◆ ABOUT THIS TASK
Within the records below is a range that opens at the line with "Where should I click to: Toggle" and closes at the line with "Given: Click bullet". Return that range word for word, both ends included, and only that range.

** Opening DATA SECTION block **

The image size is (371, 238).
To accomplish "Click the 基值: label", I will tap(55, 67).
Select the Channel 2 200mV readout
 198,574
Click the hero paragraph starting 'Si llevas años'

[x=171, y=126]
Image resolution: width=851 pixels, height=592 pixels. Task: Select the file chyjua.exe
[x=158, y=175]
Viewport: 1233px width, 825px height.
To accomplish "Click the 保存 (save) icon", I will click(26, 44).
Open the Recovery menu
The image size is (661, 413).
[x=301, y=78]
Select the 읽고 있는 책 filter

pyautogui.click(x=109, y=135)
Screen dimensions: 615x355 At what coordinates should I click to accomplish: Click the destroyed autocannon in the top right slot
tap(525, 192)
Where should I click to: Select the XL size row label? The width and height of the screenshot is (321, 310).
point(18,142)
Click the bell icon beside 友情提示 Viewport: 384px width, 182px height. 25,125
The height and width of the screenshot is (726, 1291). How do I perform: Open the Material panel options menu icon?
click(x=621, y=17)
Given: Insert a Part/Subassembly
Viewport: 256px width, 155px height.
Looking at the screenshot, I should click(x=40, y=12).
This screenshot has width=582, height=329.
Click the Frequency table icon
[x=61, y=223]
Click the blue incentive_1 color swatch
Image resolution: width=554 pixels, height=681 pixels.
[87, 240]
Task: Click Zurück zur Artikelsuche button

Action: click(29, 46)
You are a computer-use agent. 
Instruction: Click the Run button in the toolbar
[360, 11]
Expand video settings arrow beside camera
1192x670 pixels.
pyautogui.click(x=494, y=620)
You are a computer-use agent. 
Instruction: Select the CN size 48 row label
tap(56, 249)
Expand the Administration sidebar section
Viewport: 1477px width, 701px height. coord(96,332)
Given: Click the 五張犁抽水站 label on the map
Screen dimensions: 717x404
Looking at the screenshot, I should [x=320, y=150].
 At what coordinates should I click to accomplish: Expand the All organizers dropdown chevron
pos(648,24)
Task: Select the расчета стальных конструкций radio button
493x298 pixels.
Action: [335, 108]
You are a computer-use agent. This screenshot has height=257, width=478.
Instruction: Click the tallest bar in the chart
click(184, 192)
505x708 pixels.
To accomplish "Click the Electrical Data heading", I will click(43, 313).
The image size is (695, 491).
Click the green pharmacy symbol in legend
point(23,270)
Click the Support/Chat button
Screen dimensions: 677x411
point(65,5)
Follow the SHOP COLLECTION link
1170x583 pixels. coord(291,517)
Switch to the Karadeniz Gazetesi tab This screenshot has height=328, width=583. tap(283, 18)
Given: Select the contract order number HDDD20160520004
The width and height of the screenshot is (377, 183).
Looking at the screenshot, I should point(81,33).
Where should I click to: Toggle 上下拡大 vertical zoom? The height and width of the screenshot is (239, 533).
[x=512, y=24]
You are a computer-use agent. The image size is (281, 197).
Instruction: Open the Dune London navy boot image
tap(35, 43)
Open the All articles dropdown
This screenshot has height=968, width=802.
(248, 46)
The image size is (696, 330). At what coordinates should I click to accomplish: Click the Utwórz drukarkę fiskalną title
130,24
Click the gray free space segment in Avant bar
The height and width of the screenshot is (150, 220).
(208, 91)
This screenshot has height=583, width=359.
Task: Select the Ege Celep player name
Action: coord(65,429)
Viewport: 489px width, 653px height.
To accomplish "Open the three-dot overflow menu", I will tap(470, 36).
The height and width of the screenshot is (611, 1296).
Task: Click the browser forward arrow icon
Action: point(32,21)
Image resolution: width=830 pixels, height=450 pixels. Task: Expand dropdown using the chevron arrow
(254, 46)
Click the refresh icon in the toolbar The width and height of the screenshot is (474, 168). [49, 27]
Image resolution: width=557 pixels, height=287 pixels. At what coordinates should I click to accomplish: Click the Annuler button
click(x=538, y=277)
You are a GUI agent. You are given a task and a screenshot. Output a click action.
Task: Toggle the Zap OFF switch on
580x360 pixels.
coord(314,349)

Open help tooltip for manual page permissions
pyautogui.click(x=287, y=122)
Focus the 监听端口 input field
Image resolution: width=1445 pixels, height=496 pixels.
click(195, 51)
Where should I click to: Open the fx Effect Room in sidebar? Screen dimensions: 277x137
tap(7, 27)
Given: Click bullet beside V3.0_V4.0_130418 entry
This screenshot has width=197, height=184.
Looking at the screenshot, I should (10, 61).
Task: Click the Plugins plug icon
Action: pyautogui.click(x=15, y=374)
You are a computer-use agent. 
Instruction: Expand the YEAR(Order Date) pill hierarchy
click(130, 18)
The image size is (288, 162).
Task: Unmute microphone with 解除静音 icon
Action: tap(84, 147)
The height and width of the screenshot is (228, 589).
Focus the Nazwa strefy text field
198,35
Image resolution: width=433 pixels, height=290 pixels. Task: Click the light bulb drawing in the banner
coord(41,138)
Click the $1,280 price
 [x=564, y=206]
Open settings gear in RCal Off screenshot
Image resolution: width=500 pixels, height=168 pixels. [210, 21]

** Closing DATA SECTION block **

◆ REPLY TO THE EXERCISE
Where should I click to: Toggle 上下拡大 vertical zoom? The height and width of the screenshot is (239, 533).
[x=512, y=24]
You are a computer-use agent. The image size is (281, 197).
Instruction: Open the Dune London navy boot image
tap(35, 43)
Open the All articles dropdown
This screenshot has height=968, width=802.
(248, 46)
The image size is (696, 330). At what coordinates should I click to accomplish: Click the Utwórz drukarkę fiskalną title
130,24
Click the gray free space segment in Avant bar
The height and width of the screenshot is (150, 220).
(208, 91)
This screenshot has height=583, width=359.
Task: Select the Ege Celep player name
Action: coord(65,429)
Viewport: 489px width, 653px height.
To accomplish "Open the three-dot overflow menu", I will tap(470, 36).
The height and width of the screenshot is (611, 1296).
Task: Click the browser forward arrow icon
Action: point(32,21)
Image resolution: width=830 pixels, height=450 pixels. Task: Expand dropdown using the chevron arrow
(254, 46)
Click the refresh icon in the toolbar The width and height of the screenshot is (474, 168). [49, 27]
Image resolution: width=557 pixels, height=287 pixels. At what coordinates should I click to accomplish: Click the Annuler button
click(x=538, y=277)
You are a GUI agent. You are given a task and a screenshot. Output a click action.
Task: Toggle the Zap OFF switch on
580x360 pixels.
coord(314,349)

Open help tooltip for manual page permissions
pyautogui.click(x=287, y=122)
Focus the 监听端口 input field
Image resolution: width=1445 pixels, height=496 pixels.
click(195, 51)
Where should I click to: Open the fx Effect Room in sidebar? Screen dimensions: 277x137
tap(7, 27)
Given: Click bullet beside V3.0_V4.0_130418 entry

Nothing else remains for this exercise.